• **Exercise brief**:
Quote the rows below word for word, from the first one through the line that contains "Looking at the screenshot, I should click(x=14, y=592).", and include that line.

• **Exercise materials**:
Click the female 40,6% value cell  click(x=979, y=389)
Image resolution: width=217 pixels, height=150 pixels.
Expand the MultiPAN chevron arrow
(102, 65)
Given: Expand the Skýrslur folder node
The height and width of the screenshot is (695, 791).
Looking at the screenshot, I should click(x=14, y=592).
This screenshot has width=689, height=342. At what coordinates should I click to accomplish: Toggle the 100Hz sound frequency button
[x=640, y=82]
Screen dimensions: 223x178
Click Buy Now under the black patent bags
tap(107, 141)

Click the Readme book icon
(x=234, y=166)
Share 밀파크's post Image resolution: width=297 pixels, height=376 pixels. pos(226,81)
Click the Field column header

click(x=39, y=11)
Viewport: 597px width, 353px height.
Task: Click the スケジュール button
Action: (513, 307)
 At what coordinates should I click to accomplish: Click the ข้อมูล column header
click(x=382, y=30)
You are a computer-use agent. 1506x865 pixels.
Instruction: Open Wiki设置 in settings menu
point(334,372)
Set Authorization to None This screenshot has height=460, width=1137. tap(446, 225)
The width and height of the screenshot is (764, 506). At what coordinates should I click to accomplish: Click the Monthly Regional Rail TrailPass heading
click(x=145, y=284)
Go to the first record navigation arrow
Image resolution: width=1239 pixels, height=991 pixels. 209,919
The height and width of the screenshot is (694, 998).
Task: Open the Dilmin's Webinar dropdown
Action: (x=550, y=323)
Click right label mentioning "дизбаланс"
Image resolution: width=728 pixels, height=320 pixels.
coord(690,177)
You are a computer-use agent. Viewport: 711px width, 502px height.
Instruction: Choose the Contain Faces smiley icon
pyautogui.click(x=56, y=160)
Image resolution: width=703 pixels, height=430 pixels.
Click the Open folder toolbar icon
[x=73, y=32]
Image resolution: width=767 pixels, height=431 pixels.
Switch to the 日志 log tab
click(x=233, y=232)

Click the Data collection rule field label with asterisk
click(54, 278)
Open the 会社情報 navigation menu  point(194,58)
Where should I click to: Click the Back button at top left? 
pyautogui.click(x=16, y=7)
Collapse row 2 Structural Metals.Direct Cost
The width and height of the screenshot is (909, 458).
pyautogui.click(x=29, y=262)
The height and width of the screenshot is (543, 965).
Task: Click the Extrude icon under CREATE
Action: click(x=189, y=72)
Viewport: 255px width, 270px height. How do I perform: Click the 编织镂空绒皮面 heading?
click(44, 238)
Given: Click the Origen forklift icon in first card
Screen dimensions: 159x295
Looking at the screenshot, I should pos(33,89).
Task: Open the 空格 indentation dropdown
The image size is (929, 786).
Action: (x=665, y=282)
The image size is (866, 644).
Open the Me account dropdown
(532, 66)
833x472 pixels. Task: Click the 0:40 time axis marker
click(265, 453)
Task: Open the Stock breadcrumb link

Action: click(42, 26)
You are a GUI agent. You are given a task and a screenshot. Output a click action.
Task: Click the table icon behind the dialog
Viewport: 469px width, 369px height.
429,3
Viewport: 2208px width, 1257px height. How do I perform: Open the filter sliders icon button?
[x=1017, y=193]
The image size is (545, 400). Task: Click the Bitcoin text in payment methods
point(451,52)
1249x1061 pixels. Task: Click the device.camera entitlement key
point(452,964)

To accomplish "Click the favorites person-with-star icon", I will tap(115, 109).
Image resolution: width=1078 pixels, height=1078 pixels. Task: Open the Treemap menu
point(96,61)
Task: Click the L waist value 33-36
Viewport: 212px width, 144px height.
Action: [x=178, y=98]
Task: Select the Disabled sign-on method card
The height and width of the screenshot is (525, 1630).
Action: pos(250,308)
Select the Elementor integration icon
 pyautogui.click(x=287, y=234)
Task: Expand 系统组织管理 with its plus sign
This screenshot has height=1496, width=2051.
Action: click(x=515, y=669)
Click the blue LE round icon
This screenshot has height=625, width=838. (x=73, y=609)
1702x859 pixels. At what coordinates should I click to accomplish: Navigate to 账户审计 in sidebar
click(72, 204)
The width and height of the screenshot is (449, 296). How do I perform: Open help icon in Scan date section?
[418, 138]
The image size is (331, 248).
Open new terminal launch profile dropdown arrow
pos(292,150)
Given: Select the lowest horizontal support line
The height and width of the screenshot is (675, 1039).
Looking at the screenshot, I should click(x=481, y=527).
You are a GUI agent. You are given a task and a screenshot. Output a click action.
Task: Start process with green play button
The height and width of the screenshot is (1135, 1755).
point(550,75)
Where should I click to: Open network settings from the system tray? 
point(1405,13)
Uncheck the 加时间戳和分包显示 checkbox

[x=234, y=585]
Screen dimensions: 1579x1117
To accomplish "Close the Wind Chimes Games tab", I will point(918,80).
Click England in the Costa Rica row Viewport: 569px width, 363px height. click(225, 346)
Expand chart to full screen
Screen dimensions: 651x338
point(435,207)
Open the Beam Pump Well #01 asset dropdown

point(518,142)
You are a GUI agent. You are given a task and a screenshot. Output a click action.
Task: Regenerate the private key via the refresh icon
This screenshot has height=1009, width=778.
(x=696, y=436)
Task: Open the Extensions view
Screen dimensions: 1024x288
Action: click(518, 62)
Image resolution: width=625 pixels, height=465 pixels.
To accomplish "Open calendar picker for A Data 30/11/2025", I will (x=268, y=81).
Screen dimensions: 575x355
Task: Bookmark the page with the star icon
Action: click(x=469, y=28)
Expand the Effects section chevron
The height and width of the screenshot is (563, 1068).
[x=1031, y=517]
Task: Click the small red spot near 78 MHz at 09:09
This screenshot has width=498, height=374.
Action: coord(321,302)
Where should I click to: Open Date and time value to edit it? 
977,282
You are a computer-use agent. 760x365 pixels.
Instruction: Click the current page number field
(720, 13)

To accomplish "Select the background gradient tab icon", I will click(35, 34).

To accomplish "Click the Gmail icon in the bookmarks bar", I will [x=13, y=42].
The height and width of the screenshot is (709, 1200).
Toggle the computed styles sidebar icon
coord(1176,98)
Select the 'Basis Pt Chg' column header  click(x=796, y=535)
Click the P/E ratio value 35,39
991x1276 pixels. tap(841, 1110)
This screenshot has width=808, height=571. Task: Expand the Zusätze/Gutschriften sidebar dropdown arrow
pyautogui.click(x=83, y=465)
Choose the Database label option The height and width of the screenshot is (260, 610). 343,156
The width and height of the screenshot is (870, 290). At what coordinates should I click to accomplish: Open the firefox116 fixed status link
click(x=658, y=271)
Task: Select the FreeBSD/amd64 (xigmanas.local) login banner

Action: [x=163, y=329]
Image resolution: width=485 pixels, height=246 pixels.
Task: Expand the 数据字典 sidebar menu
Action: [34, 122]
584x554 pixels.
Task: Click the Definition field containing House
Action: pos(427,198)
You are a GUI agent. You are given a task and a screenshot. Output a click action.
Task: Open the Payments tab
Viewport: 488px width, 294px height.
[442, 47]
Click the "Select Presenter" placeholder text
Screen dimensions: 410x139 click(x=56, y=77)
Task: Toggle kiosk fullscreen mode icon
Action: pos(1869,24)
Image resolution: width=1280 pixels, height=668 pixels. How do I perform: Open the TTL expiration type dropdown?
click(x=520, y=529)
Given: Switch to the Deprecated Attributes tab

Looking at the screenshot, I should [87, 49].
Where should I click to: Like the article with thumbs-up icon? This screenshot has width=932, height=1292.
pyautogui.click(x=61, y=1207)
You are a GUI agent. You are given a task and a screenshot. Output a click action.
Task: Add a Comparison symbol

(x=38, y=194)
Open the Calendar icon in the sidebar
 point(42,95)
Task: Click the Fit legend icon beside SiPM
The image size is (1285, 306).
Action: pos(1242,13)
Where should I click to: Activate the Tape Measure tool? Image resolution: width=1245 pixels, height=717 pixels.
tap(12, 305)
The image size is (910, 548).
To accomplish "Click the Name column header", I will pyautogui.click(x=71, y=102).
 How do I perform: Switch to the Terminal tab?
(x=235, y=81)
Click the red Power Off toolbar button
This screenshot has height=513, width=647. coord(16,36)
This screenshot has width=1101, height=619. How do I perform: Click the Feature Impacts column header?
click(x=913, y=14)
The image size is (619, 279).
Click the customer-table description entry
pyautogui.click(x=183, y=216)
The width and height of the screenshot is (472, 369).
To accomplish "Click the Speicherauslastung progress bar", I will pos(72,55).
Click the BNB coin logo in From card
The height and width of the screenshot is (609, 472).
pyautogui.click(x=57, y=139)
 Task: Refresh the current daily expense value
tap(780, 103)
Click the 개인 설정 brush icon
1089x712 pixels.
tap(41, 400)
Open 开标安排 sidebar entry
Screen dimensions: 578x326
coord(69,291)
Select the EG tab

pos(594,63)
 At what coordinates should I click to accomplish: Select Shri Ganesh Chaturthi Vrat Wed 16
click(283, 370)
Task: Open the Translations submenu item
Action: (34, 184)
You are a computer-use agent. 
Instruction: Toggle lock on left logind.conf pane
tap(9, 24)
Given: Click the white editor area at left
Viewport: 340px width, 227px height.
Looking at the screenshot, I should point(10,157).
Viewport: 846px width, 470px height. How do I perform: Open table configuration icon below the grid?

• **Answer to this exercise**:
Click the female 40,6% value cell  click(x=979, y=389)
Image resolution: width=217 pixels, height=150 pixels.
Expand the MultiPAN chevron arrow
(102, 65)
Given: Expand the Skýrslur folder node
The height and width of the screenshot is (695, 791).
Looking at the screenshot, I should click(x=14, y=592).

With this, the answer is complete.